Sobre essa atuação não parlamentar, não propriamente sindical, não partidária, o que a gente chama de esquerda social, que na resistência ao golpe se mostrou grande. Aqui no Rio de Janeiro a gente teve manifestações muito grandes contra o golpe. Mas exatamente isso: falta uma organização ou ou um debate maior nesse sentido. Agora, com esse golpe praticamente consolidado, quais são os caminhos fora do parlamento em que a esquerda deve se organizar, quais são as propostas que você tem nesse sentido para o Partido dos Trabalhadores e para a esquerda em geral?
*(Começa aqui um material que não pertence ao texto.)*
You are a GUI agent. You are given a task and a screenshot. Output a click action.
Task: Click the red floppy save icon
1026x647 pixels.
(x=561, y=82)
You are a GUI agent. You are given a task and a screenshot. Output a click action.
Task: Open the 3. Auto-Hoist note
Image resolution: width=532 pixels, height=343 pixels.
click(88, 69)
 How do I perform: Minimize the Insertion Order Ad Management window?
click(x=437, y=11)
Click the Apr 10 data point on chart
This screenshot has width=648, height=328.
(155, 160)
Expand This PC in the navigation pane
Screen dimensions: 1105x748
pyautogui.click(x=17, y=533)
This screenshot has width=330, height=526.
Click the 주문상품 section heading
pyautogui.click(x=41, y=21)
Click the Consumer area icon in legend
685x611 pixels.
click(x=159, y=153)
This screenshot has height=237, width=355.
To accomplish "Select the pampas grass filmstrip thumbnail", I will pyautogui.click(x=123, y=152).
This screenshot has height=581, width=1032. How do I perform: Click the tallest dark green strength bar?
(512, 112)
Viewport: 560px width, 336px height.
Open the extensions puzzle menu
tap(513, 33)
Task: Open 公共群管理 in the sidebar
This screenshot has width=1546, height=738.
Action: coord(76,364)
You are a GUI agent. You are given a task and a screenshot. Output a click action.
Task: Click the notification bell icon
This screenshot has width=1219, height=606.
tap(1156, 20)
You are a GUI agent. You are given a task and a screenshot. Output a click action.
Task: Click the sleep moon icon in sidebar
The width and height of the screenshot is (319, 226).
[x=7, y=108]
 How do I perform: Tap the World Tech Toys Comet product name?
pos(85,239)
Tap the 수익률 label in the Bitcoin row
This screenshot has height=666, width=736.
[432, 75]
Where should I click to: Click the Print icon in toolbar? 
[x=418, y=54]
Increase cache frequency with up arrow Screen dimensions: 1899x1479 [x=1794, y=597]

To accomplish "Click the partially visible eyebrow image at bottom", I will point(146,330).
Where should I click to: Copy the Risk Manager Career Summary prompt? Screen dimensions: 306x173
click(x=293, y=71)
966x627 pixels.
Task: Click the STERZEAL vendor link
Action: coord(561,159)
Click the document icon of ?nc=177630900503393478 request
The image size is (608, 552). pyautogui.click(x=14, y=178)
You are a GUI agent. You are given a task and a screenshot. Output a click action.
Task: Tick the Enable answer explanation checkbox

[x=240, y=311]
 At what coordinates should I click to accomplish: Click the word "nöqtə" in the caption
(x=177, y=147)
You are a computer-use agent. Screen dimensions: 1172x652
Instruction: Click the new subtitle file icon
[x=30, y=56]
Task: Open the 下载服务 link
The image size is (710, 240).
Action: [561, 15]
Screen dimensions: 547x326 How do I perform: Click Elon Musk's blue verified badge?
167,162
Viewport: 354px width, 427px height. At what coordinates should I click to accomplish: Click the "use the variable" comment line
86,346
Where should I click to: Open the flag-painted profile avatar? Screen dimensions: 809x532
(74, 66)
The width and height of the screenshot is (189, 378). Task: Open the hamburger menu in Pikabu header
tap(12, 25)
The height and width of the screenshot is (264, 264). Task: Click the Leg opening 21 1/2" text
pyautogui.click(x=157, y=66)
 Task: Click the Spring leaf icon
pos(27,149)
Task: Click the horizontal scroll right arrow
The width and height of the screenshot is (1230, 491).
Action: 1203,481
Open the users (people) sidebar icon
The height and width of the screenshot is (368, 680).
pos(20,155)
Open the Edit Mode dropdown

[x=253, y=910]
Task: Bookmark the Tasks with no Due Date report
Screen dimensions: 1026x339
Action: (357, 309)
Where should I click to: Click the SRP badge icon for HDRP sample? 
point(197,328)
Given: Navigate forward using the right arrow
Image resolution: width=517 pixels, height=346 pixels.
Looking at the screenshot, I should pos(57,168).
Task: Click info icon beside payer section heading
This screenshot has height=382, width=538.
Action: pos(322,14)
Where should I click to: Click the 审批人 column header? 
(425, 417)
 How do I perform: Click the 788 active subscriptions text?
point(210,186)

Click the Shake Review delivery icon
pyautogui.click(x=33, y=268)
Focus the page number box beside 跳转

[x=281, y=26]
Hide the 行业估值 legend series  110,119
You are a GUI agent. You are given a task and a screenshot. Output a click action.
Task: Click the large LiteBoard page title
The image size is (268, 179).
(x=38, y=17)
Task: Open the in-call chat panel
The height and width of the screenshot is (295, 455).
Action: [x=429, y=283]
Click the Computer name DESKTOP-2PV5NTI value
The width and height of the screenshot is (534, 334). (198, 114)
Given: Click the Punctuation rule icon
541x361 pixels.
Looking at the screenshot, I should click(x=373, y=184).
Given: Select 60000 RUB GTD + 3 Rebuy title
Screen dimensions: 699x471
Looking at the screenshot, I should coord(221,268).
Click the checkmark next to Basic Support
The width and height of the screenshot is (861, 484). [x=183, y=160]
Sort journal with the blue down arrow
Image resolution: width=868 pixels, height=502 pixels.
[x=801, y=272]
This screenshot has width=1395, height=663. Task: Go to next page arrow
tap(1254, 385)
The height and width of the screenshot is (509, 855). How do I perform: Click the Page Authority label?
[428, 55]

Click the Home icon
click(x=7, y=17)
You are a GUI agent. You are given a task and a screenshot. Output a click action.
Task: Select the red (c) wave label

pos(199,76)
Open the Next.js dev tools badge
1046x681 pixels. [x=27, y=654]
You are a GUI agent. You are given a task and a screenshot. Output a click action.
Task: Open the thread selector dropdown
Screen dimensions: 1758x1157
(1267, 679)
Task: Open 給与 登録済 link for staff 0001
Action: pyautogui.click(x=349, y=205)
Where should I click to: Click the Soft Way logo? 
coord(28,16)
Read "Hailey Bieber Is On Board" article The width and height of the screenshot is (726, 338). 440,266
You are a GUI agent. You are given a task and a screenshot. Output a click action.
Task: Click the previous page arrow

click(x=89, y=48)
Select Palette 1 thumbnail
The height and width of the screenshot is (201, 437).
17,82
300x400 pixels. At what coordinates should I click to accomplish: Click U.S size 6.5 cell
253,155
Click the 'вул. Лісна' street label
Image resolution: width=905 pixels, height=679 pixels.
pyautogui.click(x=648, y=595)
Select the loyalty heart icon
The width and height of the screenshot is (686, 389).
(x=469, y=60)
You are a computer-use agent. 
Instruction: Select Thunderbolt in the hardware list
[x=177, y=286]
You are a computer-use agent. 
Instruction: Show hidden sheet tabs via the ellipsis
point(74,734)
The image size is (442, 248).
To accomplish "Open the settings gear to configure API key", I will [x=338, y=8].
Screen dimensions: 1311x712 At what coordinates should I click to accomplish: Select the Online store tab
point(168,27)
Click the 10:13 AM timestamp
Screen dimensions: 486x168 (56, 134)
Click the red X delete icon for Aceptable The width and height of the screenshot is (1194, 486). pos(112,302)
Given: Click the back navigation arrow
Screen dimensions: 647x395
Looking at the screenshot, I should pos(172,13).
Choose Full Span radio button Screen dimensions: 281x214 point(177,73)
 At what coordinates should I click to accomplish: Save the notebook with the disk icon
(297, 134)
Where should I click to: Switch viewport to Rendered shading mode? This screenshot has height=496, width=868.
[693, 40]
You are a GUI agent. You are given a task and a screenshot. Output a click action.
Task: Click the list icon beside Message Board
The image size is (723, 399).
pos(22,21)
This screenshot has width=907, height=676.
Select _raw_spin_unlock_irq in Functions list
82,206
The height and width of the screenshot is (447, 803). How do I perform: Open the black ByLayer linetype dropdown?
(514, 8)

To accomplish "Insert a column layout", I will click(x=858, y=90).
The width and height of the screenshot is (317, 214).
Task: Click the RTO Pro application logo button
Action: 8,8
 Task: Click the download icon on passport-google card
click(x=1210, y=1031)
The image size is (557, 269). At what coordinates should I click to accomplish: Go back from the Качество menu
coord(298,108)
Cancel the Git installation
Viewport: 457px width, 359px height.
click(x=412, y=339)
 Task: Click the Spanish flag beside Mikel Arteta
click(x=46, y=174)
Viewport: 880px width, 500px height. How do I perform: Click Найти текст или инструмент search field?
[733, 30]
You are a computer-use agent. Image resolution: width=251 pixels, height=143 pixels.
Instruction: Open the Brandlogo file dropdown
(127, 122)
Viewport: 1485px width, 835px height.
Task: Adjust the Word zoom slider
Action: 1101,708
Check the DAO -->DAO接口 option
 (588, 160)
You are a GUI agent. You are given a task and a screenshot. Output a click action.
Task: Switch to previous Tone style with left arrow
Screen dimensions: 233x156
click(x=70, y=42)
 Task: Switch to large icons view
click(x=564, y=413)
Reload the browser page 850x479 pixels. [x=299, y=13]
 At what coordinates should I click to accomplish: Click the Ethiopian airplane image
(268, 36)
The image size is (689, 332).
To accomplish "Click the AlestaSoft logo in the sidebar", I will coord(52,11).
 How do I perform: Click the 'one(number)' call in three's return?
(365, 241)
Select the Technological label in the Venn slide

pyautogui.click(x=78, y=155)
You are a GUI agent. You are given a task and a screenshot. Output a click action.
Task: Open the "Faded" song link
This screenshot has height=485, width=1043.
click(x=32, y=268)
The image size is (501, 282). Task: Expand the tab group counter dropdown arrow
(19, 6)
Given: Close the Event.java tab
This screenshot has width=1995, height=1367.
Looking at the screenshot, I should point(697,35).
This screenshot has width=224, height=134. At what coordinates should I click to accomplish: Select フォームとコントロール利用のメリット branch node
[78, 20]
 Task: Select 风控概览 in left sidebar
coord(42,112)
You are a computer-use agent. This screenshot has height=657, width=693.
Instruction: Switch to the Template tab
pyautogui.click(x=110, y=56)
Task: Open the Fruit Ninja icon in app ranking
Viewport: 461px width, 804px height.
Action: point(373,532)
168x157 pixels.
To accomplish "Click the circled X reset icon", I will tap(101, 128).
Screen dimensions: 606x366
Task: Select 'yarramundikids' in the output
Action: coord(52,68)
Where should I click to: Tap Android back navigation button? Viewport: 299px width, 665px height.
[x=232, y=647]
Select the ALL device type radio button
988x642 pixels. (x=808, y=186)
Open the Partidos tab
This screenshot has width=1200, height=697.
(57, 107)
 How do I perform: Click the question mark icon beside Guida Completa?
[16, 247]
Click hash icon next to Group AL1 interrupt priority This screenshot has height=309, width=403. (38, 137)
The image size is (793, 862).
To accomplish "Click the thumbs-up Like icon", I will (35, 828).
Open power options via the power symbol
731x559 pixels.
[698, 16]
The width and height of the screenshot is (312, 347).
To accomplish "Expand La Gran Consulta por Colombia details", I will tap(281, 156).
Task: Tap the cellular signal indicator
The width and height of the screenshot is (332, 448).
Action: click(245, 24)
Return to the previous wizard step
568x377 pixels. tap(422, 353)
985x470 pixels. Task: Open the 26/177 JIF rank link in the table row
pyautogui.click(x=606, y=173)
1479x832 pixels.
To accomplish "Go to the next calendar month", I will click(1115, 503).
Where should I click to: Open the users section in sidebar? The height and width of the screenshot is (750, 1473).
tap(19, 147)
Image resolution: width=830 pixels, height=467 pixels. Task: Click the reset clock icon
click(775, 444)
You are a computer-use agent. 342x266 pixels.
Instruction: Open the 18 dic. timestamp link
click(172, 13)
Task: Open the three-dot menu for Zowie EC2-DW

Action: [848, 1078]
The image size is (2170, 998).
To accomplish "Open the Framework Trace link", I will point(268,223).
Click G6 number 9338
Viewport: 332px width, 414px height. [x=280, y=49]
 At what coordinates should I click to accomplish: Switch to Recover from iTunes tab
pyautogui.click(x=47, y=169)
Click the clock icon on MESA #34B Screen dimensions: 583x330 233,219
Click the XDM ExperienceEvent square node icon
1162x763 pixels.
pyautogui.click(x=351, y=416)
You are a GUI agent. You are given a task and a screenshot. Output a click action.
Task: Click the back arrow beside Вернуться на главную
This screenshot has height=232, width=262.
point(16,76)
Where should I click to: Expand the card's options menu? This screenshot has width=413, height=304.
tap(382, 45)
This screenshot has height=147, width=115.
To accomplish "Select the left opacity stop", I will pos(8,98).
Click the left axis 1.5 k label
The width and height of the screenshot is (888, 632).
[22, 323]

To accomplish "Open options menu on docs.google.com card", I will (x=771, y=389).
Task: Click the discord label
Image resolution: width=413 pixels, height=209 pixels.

MR: O PT continua, mesmo com todas as dificuldades, sendo um partido essencial para o país pela sua base social e sua representatividade nacional e por ter um projeto nacional de desenvolvimento. Mesmo que alguns setores tenham se afastado, nós precisamos recuperar isso em novas bases. Não se trata apenas de voltar ao passado, mas de pensar que as relações políticas exigem uma horizontalidade maior e que o próprio Partido dos Trabalhadores tem uma responsabilidade maior no enfrentamento dessa crise política do que todas as demais organizações pelo grau de hegemonia e de força política, de comando político como estratégia de poder que ele construiu ao longo dos últimos anos. Então, o que eu vejo é que as frentes cumpriram um papel excepcional. A Frente Brasil Popular, a Frente Povo Sem Medo, os movimentos sociais cumprem um papel excepcional, mas é preciso também comandos políticos na estrutura partidária que estejam a altura. Não nos é permitido e eu não creio que seria justo nós, que vivemos os espaços institucionais, cobrarmos ou pensarmos que a sociedade não reagiu. A sociedade reagiu até acima daquilo que nós oferecemos a ela como possibilidade de continuar confiando no nosso projeto. Ela veio para as ruas, mesmo com críticas ao governo da presidenta Dilma, mesmo observando os limites, a sociedade compreendeu, uma parcela importante da sociedade se contrapôs à direita que amealhou força social também no Brasil. Essa força social da direita encontrou um contraponto muito forte na dimensão democrática da sociedade. O que não esteve a altura disto é que estes espaços não se dão por geração espontânea. É preciso que essa grande força popular das pessoas irem para as ruas seja complementada, tenha uma continuidade pela atuação da direção dos partidos políticos. Então, na medida em que falta direção, falta condição (sobretudo aí, eu realmente faço uma crítica a nós mesmos que somos do PT – nós falhamos em contribuir oferecendo caminhos de direção, tanto no período de governo da presidenta Dilma quanto no atual momento em oferecer alternativas de continuidade e aprofundamento dessa luta popular).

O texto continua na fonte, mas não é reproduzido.